Andrew Wrathall, Bookseller and Publisher October 2009
The Westerner’s spiritual journey to the East has become such a cliché that any author writing on the subject must tread carefully. Jane Carswell treads not only carefully, but thoughtfully and originally.
Lorien Kaye, The Age, Saturday December 26 2009
Carswell was a music teacher in New Zealand, settled into middle age, but restless. She was selected by a Christian school to teach English in China, despite being no evangelical. She took one Bible, for her own use. What she found in China was hard work, culture shock and a spiritual sea change. In the midst of an atheist, alien land, she turned away from the material, finding the space to write and reflect. The cult of the individual became less important. There are many travellers’ tales published, and equally stories of self-discovery. This book combines both in a very different way. It is unselfish, interesting even to non-believers.
Lucy Sussex, The Sunday Age, October 11 2009
At 56, Jane Carswell abandoned husband and family in New Zealand to spend a year teaching in China, inspired, she says, to find the secret path of an old man she once saw cycling in Beijing. She writes neat, sparse prose telling of her cultural adventure, of the impediments of Chinese bureaucracy and of the zeal, charm and discipline of the Chinese people. There is no high drama; Instead, it is pleasant observational minutiae – until the end when Carswell reveals that what she and the old man have in common was meditation and that being in China brought her home to Catholicism.

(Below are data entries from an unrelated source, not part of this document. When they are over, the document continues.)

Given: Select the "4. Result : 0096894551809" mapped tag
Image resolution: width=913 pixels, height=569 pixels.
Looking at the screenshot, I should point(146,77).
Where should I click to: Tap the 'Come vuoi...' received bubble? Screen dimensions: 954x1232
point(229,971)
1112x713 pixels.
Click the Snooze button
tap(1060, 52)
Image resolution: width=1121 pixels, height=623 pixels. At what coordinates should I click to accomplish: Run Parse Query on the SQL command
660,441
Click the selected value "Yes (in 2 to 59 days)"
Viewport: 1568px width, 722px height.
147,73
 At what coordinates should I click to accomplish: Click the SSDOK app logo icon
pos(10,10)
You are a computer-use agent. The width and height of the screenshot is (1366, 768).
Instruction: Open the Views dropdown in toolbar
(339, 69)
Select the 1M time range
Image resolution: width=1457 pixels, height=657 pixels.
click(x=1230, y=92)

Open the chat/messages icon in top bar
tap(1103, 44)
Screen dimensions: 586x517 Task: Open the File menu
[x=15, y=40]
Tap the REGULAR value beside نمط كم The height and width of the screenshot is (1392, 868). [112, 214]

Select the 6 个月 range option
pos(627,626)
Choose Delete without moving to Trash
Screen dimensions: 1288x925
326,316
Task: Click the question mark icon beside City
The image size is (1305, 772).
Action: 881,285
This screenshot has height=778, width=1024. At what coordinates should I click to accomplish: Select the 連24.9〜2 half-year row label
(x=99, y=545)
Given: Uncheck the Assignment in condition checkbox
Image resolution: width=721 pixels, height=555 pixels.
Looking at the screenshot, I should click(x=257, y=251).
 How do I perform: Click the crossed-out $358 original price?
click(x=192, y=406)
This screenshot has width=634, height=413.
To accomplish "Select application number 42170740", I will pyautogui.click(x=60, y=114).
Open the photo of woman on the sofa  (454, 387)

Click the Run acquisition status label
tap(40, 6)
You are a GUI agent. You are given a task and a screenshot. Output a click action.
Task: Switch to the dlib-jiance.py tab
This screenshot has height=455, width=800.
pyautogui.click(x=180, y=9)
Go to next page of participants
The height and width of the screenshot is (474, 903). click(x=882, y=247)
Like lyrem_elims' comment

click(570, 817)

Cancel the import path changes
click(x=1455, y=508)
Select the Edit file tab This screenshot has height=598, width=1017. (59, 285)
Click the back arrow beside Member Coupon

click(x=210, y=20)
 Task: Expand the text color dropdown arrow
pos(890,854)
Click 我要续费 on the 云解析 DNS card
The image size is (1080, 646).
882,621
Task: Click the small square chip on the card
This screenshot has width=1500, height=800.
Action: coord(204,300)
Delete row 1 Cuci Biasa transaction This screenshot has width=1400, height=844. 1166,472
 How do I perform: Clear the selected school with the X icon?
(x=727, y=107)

Samela Harris. SA Weekend, Adelaide Advertiser, November 21 2009
The author’s empathy with the people she meets, the fascinating insights into Chinese life she provides, her ability to take the reader with her on the personal and private journeys she makes, all contribute to a story well worth reading.
Patricia Thwaites, Otago Daily Times December 12 2009
This book was named Whilcoulls’ Travel Book of the Year for 2010 and it is one of the most wonderful books I have ever read.